__Exercise description__: Write out again, word for word, the lines below from the line that holds "Archiwum (34, 2323)" through the line that holds "Continuer sans accepter [button] (281, 1037)", omitting pictures.

__Excerpted records__:
━━━━━━━━━━
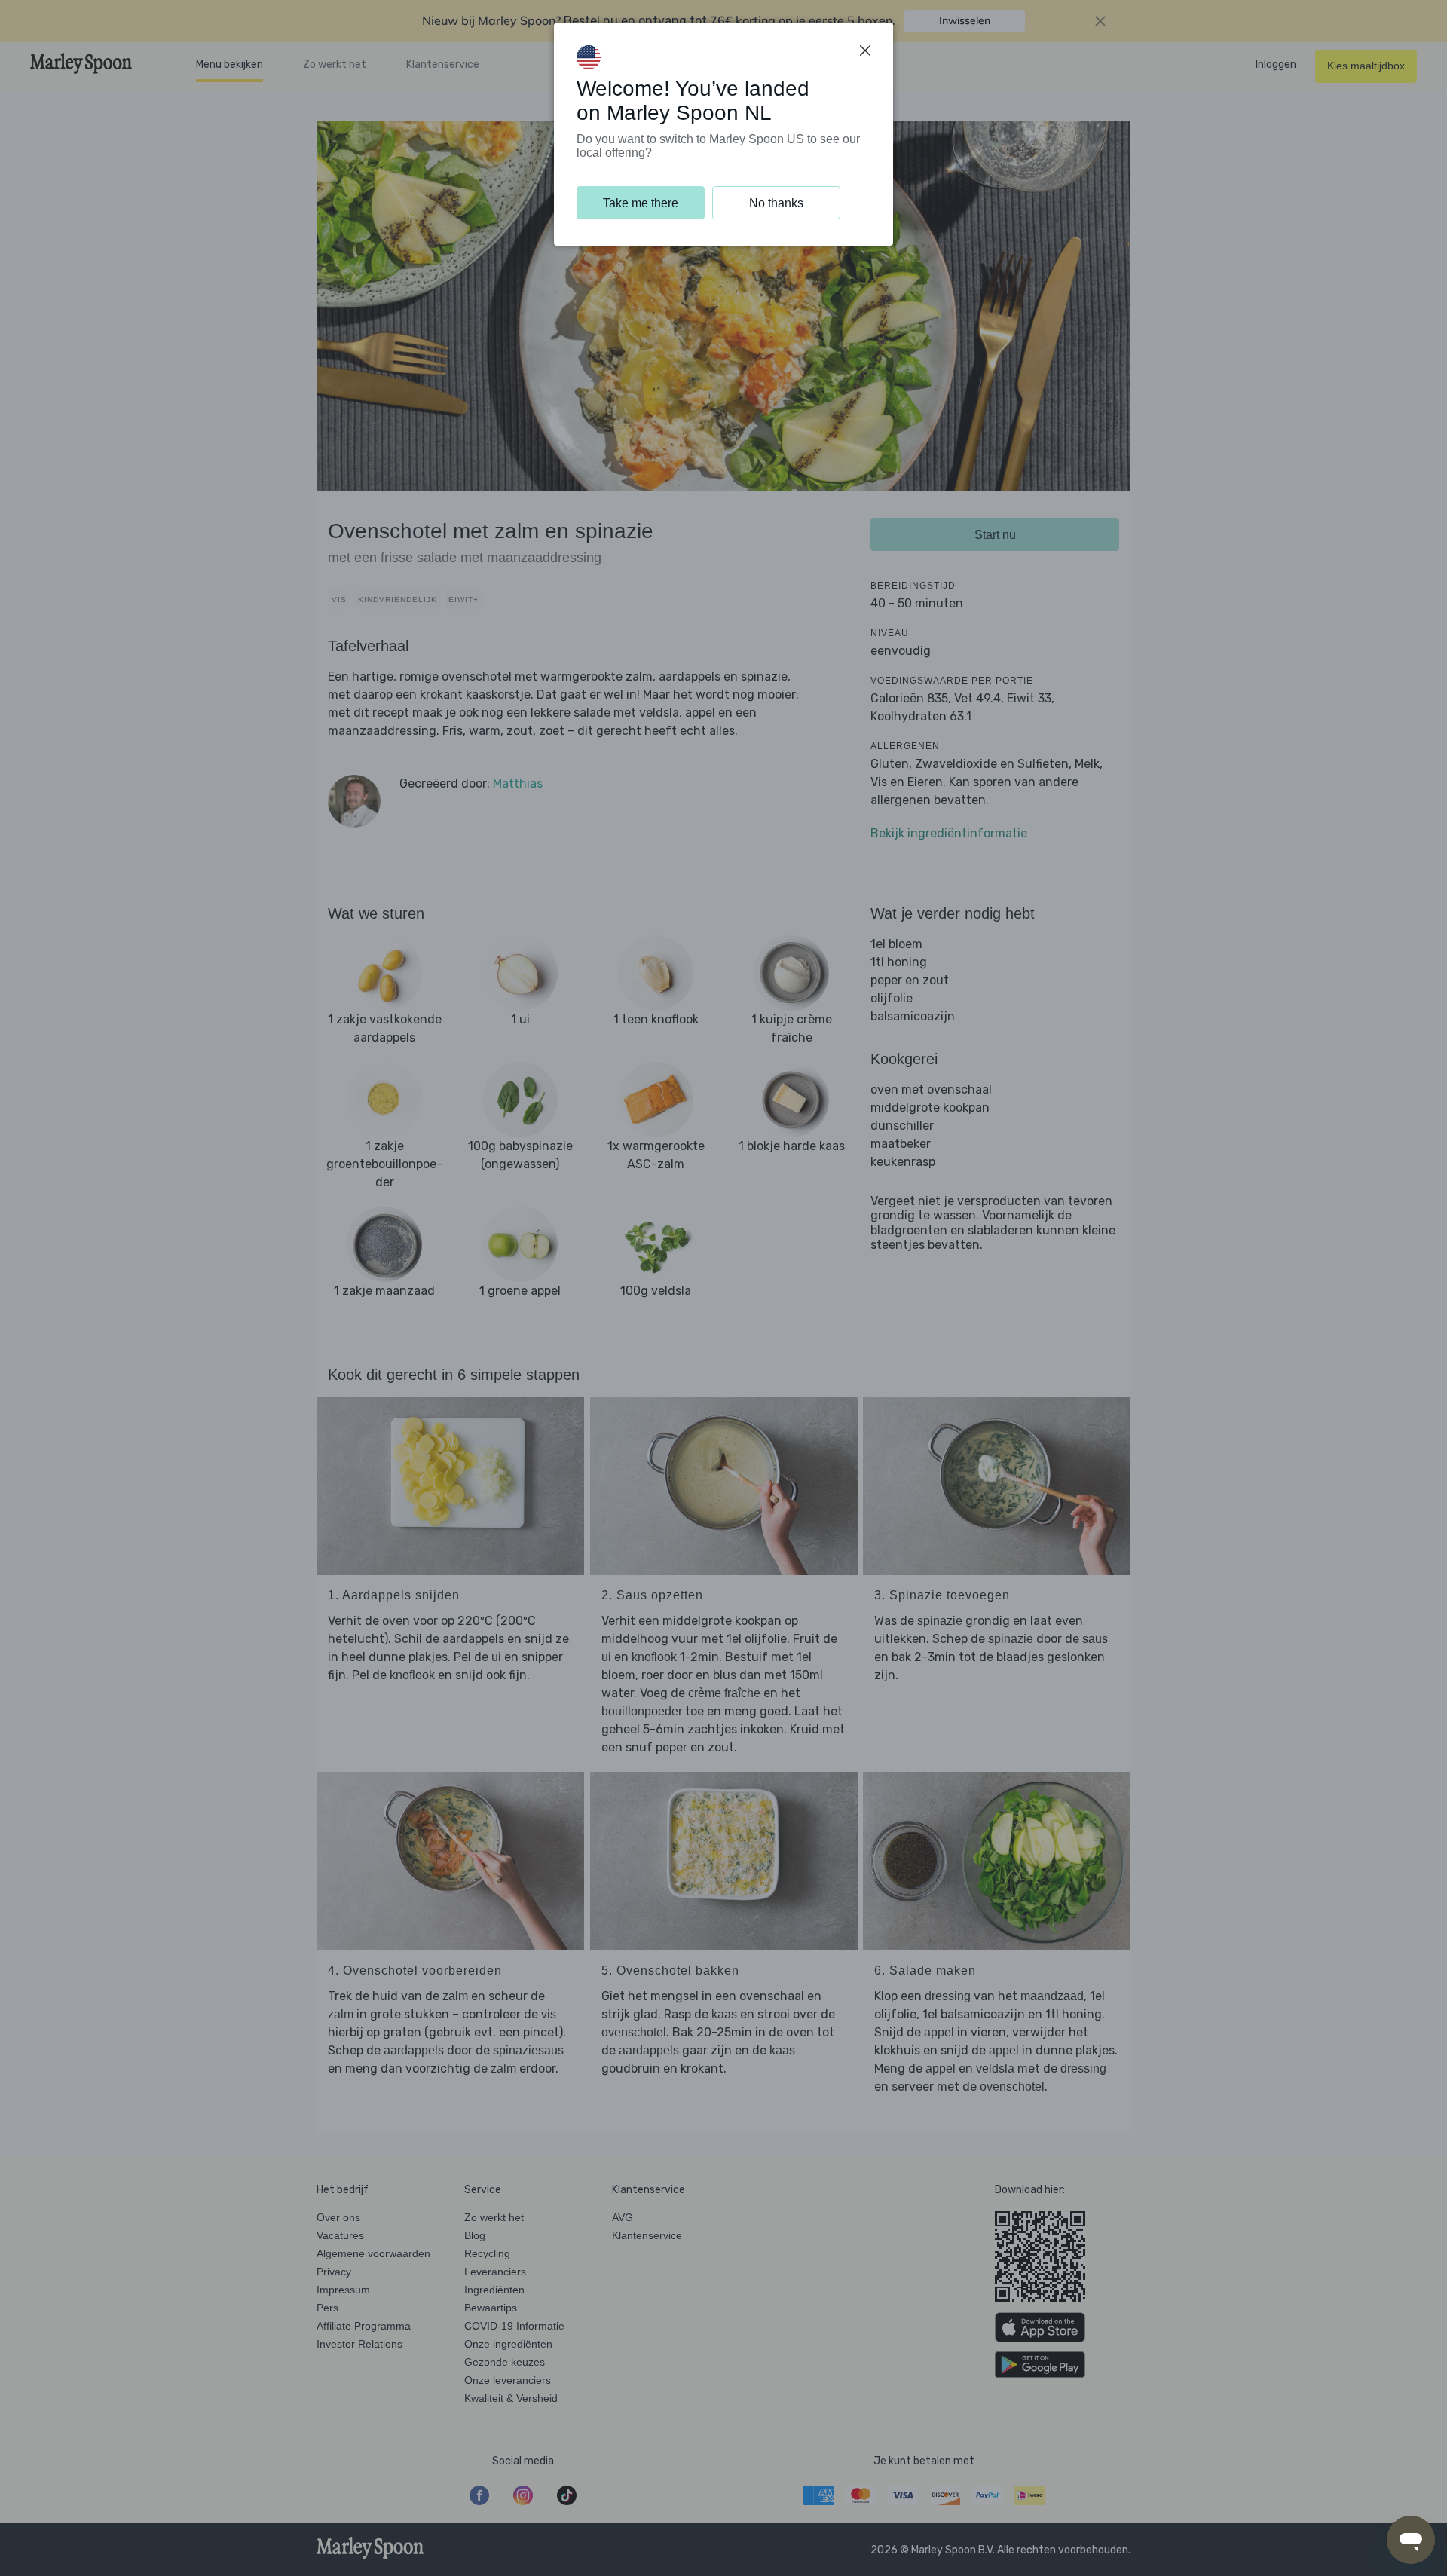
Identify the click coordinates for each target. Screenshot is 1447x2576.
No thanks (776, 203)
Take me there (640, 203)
━━━━━━━━━━
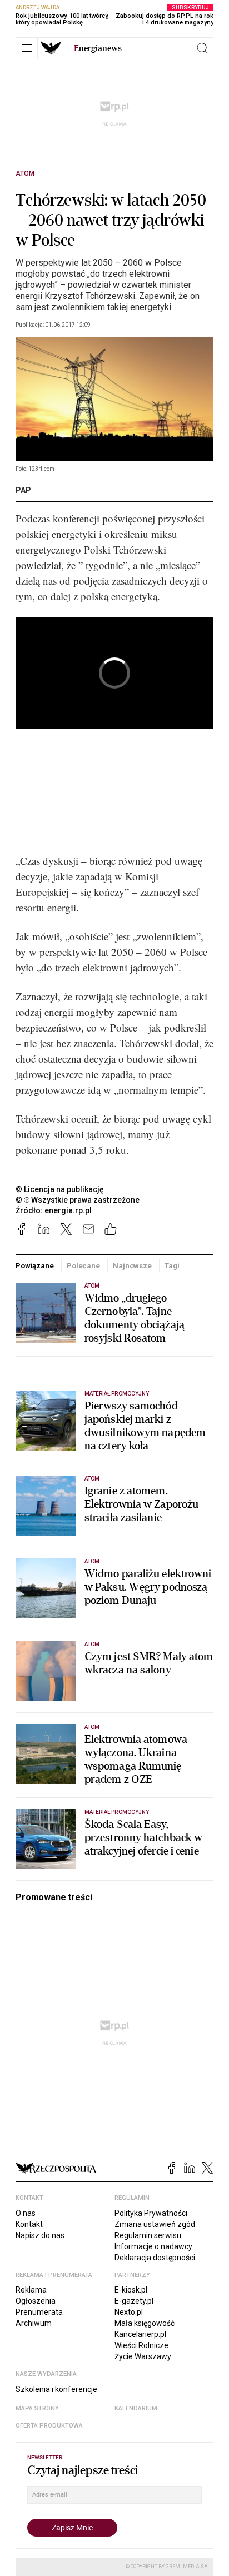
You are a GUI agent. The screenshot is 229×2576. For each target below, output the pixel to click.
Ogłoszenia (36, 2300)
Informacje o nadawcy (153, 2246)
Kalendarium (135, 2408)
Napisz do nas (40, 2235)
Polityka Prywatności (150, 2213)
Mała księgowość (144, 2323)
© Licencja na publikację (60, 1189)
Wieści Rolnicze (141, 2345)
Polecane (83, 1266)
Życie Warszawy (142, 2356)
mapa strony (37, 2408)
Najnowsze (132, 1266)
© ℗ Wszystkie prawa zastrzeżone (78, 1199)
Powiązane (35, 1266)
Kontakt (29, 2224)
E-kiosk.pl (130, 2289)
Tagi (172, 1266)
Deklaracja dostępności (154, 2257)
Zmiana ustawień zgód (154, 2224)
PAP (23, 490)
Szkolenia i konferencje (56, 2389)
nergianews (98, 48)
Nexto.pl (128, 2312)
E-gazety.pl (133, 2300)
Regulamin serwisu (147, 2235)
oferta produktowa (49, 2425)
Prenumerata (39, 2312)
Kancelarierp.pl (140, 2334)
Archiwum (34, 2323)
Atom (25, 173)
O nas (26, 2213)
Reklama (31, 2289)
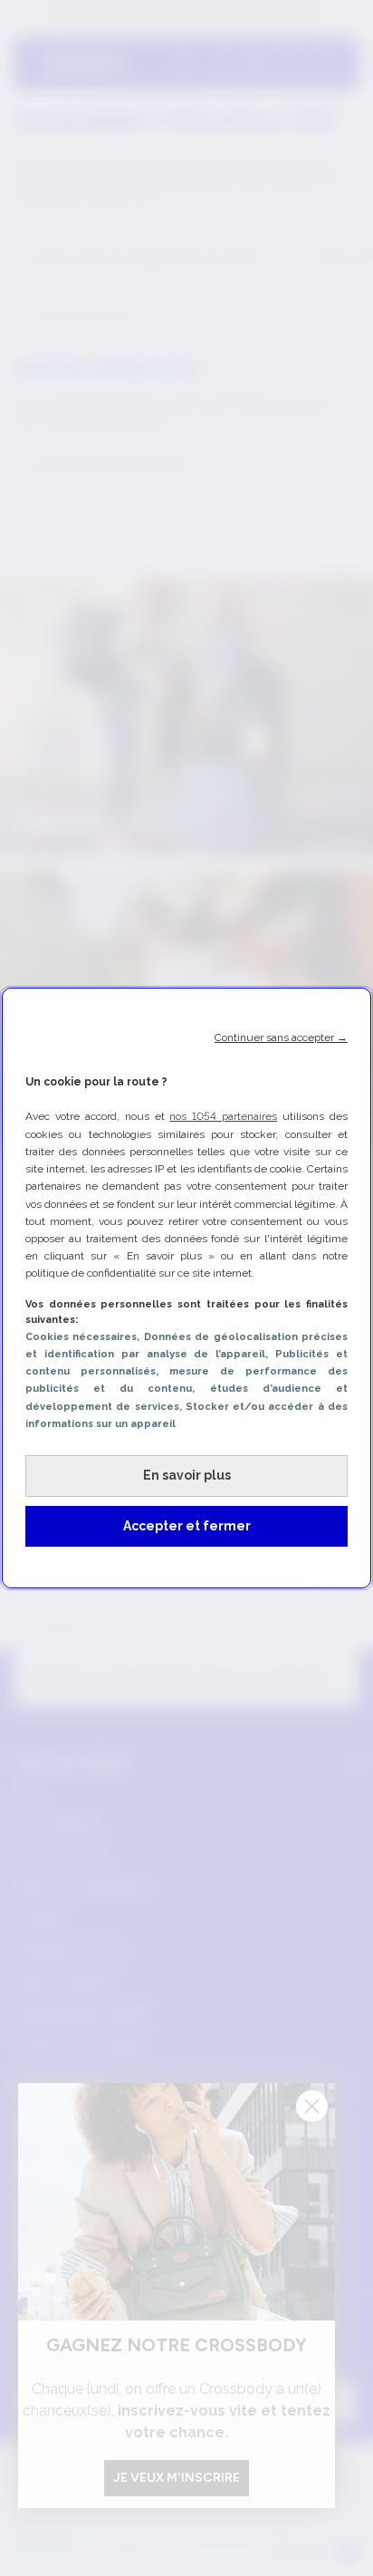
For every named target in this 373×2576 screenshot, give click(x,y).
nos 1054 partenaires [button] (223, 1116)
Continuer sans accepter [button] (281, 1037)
━━━━━━━━━━
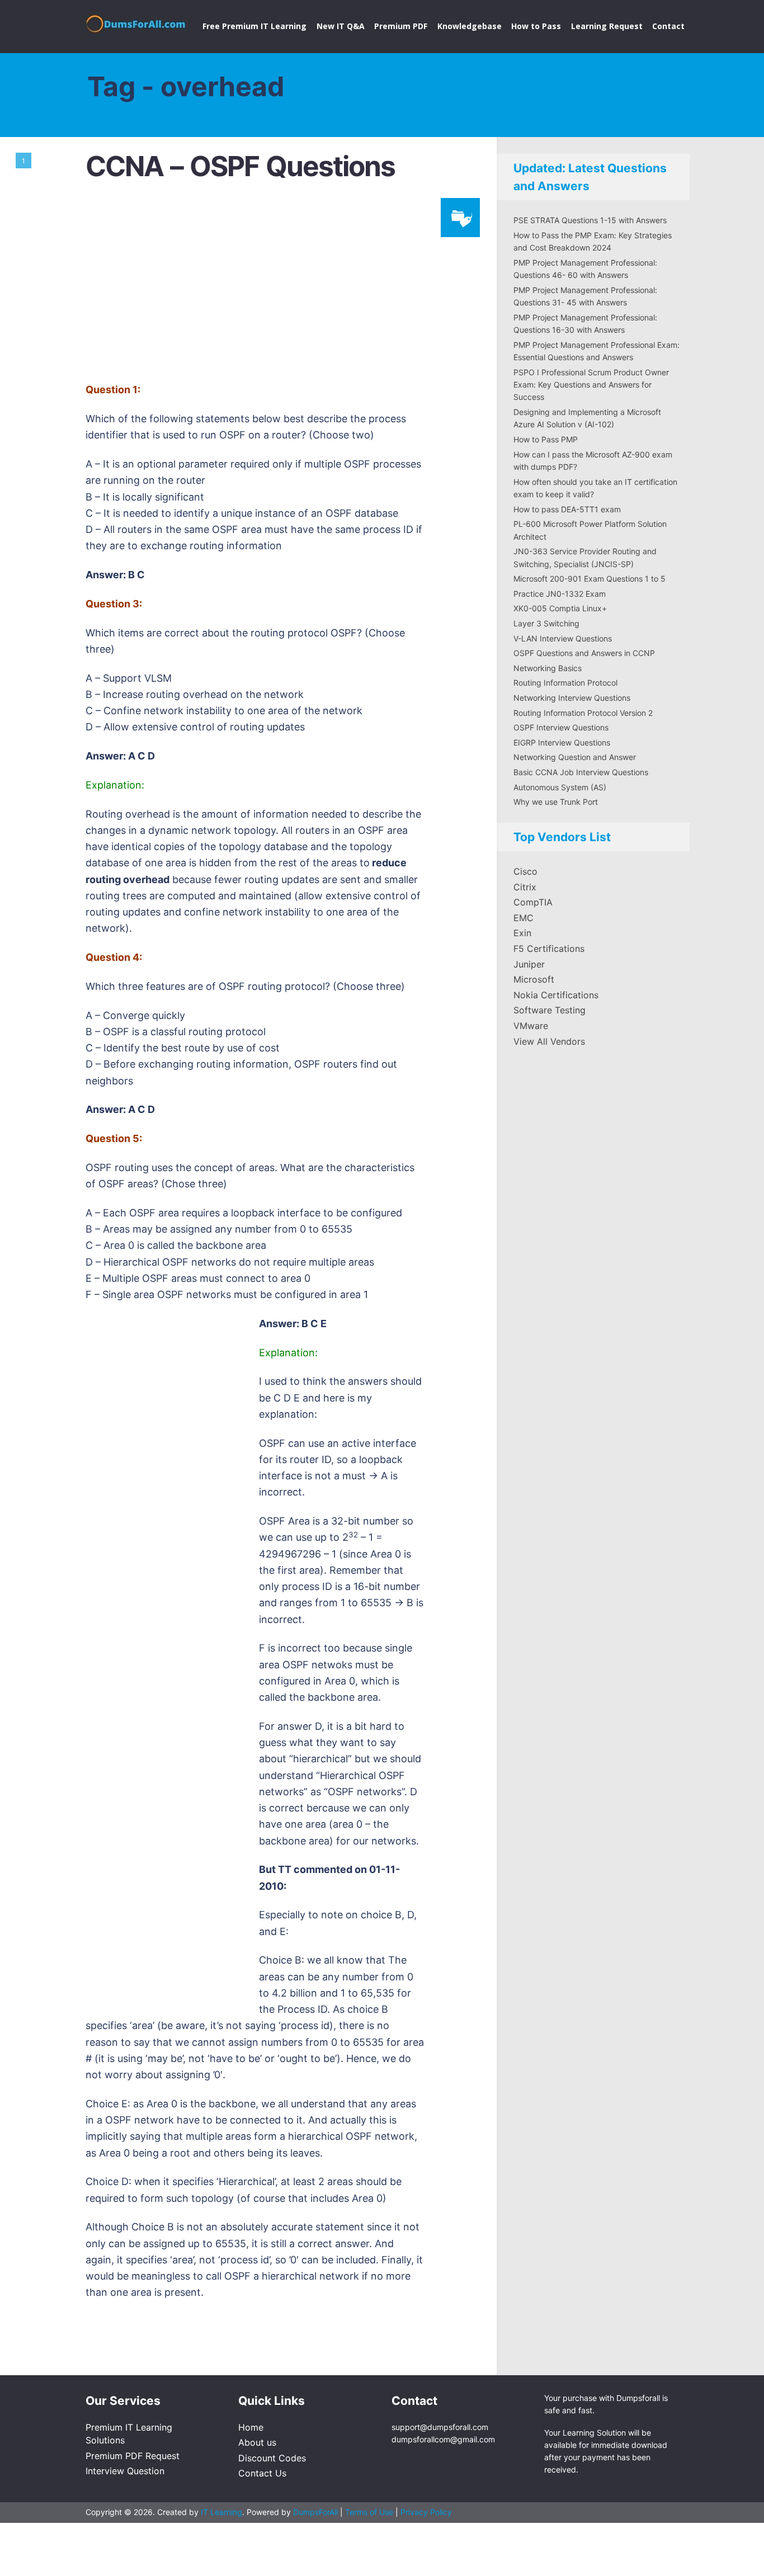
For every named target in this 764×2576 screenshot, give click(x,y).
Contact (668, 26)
━━━━━━━━━━
__Answer for the task__:
Archiwum (34, 2323)
Atom (25, 173)
O nas (26, 2213)
Reklama (31, 2289)
For every named target in this 373×2576 screenshot, give click(x,y).
nos 1054 partenaires [button] (223, 1116)
Continuer sans accepter [button] (281, 1037)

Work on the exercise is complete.